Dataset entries
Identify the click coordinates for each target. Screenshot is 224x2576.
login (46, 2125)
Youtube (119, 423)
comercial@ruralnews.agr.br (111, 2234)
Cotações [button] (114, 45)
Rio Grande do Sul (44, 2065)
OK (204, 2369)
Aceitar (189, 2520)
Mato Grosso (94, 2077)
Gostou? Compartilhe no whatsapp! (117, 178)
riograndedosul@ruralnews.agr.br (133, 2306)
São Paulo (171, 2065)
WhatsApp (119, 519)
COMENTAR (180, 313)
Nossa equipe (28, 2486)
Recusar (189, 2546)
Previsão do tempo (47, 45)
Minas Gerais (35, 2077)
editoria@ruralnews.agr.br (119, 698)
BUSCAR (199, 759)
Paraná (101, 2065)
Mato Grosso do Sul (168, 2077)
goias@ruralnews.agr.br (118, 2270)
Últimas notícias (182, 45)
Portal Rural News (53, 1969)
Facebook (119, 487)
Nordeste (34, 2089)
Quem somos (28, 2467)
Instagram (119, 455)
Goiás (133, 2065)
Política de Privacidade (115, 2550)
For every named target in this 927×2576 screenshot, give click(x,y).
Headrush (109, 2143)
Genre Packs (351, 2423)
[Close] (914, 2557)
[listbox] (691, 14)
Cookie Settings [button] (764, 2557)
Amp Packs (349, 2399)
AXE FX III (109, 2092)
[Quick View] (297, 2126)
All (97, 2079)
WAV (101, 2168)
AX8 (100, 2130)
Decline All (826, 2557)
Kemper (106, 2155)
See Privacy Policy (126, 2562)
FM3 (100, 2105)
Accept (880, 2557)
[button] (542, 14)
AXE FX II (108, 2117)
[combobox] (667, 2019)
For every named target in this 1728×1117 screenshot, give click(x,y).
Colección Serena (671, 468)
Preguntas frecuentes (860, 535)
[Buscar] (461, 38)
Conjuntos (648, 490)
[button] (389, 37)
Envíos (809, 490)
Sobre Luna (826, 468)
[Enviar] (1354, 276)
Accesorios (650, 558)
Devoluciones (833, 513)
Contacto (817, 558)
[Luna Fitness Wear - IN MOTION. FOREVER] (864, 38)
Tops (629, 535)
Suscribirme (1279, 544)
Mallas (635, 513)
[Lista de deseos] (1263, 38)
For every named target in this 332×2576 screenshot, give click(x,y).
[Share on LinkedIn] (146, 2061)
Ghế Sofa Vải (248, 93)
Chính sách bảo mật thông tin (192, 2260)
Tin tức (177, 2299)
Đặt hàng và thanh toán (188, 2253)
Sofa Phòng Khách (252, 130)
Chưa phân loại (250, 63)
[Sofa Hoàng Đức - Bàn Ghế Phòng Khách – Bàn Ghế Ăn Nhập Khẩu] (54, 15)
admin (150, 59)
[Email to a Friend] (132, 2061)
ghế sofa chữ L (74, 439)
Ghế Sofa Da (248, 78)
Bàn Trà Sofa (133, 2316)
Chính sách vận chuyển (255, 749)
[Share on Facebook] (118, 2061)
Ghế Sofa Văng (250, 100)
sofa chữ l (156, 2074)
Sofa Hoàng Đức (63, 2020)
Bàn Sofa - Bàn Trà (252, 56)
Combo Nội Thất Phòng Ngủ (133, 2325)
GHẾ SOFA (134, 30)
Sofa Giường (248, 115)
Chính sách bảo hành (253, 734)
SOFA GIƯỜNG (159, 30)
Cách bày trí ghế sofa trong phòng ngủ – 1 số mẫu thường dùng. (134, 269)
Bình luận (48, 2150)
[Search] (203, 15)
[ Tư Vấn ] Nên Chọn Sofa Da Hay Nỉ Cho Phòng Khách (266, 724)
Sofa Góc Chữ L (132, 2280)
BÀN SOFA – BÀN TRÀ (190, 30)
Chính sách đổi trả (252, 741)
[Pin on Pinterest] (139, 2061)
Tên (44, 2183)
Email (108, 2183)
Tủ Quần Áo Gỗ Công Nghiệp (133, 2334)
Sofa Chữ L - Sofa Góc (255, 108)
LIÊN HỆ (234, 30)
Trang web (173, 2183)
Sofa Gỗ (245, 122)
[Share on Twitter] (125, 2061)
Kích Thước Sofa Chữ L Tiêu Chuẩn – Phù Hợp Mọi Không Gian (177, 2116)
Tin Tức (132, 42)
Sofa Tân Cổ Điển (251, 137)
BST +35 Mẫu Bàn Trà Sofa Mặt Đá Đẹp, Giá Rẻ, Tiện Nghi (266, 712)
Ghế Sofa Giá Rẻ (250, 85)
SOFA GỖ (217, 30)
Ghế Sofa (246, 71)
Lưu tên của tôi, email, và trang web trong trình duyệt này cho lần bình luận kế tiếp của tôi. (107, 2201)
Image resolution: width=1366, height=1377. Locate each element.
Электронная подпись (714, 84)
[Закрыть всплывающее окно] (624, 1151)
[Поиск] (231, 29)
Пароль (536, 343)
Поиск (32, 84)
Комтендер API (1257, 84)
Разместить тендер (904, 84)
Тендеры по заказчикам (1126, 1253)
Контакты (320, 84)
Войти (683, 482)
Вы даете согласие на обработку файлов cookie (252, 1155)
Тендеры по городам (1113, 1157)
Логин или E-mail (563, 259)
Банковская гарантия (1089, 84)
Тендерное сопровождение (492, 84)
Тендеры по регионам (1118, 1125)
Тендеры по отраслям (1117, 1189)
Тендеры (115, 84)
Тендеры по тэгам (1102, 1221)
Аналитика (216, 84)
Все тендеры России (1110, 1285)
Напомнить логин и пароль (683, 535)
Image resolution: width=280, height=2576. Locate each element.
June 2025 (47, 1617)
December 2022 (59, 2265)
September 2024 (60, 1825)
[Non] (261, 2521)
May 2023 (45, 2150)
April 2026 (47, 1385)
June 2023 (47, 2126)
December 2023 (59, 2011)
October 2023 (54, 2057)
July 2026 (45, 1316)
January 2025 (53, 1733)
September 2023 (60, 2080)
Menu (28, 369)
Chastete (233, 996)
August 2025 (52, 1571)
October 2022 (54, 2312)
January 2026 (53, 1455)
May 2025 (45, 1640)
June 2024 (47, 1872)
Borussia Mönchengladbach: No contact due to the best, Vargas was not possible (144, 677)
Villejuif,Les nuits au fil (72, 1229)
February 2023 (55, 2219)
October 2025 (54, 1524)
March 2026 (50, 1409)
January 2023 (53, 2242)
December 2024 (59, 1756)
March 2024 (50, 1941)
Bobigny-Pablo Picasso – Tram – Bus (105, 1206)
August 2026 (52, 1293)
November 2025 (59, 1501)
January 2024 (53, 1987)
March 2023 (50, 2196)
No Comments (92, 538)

Goal of the exercise: Each entry is to be retyped precisely as it stands.

Response:
Identify the click coordinates for each target. Screenshot is 224x2576.
login (46, 2125)
Youtube (119, 423)
comercial@ruralnews.agr.br (111, 2234)
Cotações [button] (114, 45)
Rio Grande do Sul (44, 2065)
OK (204, 2369)
Aceitar (189, 2520)
Mato Grosso (94, 2077)
Gostou? Compartilhe no whatsapp! (117, 178)
riograndedosul@ruralnews.agr.br (133, 2306)
São Paulo (171, 2065)
WhatsApp (119, 519)
COMENTAR (180, 313)
Nossa equipe (28, 2486)
Recusar (189, 2546)
Previsão do tempo (47, 45)
Minas Gerais (35, 2077)
editoria@ruralnews.agr.br (119, 698)
BUSCAR (199, 759)
Paraná (101, 2065)
Mato Grosso do Sul (168, 2077)
goias@ruralnews.agr.br (118, 2270)
Últimas notícias (182, 45)
Portal Rural News (53, 1969)
Facebook (119, 487)
Nordeste (34, 2089)
Quem somos (28, 2467)
Instagram (119, 455)
Goiás (133, 2065)
Política de Privacidade (115, 2550)
For every named target in this 927×2576 screenshot, give click(x,y).
Headrush (109, 2143)
Genre Packs (351, 2423)
[Close] (914, 2557)
[listbox] (691, 14)
Cookie Settings [button] (764, 2557)
Amp Packs (349, 2399)
AXE FX III (109, 2092)
[Quick View] (297, 2126)
All (97, 2079)
WAV (101, 2168)
AX8 (100, 2130)
Decline All (826, 2557)
Kemper (106, 2155)
See Privacy Policy (126, 2562)
FM3 (100, 2105)
Accept (880, 2557)
[button] (542, 14)
AXE FX II (108, 2117)
[combobox] (667, 2019)
For every named target in this 1728×1117 screenshot, give click(x,y).
Colección Serena (671, 468)
Preguntas frecuentes (860, 535)
[Buscar] (461, 38)
Conjuntos (648, 490)
[button] (389, 37)
Envíos (809, 490)
Sobre Luna (826, 468)
[Enviar] (1354, 276)
Accesorios (650, 558)
Devoluciones (833, 513)
Contacto (817, 558)
[Luna Fitness Wear - IN MOTION. FOREVER] (864, 38)
Tops (629, 535)
Suscribirme (1279, 544)
Mallas (635, 513)
[Lista de deseos] (1263, 38)
For every named target in this 332×2576 screenshot, give click(x,y).
[Share on LinkedIn] (146, 2061)
Ghế Sofa Vải (248, 93)
Chính sách bảo mật thông tin (192, 2260)
Tin tức (177, 2299)
Đặt hàng và thanh toán (188, 2253)
Sofa Phòng Khách (252, 130)
Chưa phân loại (250, 63)
[Sofa Hoàng Đức - Bàn Ghế Phòng Khách – Bàn Ghế Ăn Nhập Khẩu] (54, 15)
admin (150, 59)
[Email to a Friend] (132, 2061)
ghế sofa chữ L (74, 439)
Ghế Sofa Da (248, 78)
Bàn Trà Sofa (133, 2316)
Chính sách vận chuyển (255, 749)
[Share on Facebook] (118, 2061)
Ghế Sofa Văng (250, 100)
sofa chữ l (156, 2074)
Sofa Hoàng Đức (63, 2020)
Bàn Sofa - Bàn Trà (252, 56)
Combo Nội Thất Phòng Ngủ (133, 2325)
GHẾ SOFA (134, 30)
Sofa Giường (248, 115)
Chính sách bảo hành (253, 734)
SOFA GIƯỜNG (159, 30)
Cách bày trí ghế sofa trong phòng ngủ – 1 số mẫu thường dùng. (134, 269)
Bình luận (48, 2150)
[Search] (203, 15)
[ Tư Vấn ] Nên Chọn Sofa Da Hay Nỉ Cho Phòng Khách (266, 724)
Sofa Góc Chữ L (132, 2280)
BÀN SOFA – BÀN TRÀ (190, 30)
Chính sách đổi trả (252, 741)
[Pin on Pinterest] (139, 2061)
Tên (44, 2183)
Email (108, 2183)
Tủ Quần Áo Gỗ Công Nghiệp (133, 2334)
Sofa Chữ L - Sofa Góc (255, 108)
LIÊN HỆ (234, 30)
Trang web (173, 2183)
Sofa Gỗ (245, 122)
[Share on Twitter] (125, 2061)
Kích Thước Sofa Chữ L Tiêu Chuẩn – Phù Hợp Mọi Không Gian (177, 2116)
Tin Tức (132, 42)
Sofa Tân Cổ Điển (251, 137)
BST +35 Mẫu Bàn Trà Sofa Mặt Đá Đẹp, Giá Rẻ, Tiện Nghi (266, 712)
Ghế Sofa Giá Rẻ (250, 85)
SOFA GỖ (217, 30)
Ghế Sofa (246, 71)
Lưu tên của tôi, email, và trang web trong trình duyệt này cho lần bình luận kế tiếp của tôi. (107, 2201)
Image resolution: width=1366, height=1377. Locate each element.
Электронная подпись (714, 84)
[Закрыть всплывающее окно] (624, 1151)
[Поиск] (231, 29)
Пароль (536, 343)
Поиск (32, 84)
Комтендер API (1257, 84)
Разместить тендер (904, 84)
Тендеры по заказчикам (1126, 1253)
Контакты (320, 84)
Войти (683, 482)
Вы даете согласие на обработку файлов cookie (252, 1155)
Тендеры по городам (1113, 1157)
Логин или E-mail (563, 259)
Банковская гарантия (1089, 84)
Тендерное сопровождение (492, 84)
Тендеры по регионам (1118, 1125)
Тендеры по отраслям (1117, 1189)
Тендеры (115, 84)
Тендеры по тэгам (1102, 1221)
Аналитика (216, 84)
Все тендеры России (1110, 1285)
Напомнить логин и пароль (683, 535)
Image resolution: width=280, height=2576. Locate each element.
June 2025 (47, 1617)
December 2022 (59, 2265)
September 2024 (60, 1825)
[Non] (261, 2521)
May 2023 (45, 2150)
April 2026 (47, 1385)
June 2023 (47, 2126)
December 2023 (59, 2011)
October 2023 (54, 2057)
July 2026 (45, 1316)
January 2025 (53, 1733)
September 2023 (60, 2080)
Menu (28, 369)
Chastete (233, 996)
August 2025 (52, 1571)
October 2022 (54, 2312)
January 2026 (53, 1455)
May 2025 (45, 1640)
June 2024 (47, 1872)
Borussia Mönchengladbach: No contact due to the best, Vargas was not possible (144, 677)
Villejuif,Les nuits au fil (72, 1229)
February 2023 (55, 2219)
October 2025 (54, 1524)
March 2026 (50, 1409)
January 2023 (53, 2242)
December 2024 (59, 1756)
March 2024 (50, 1941)
Bobigny-Pablo Picasso – Tram – Bus (105, 1206)
August 2026 (52, 1293)
November 2025 (59, 1501)
January 2024 (53, 1987)
March 2023 (50, 2196)
No Comments (92, 538)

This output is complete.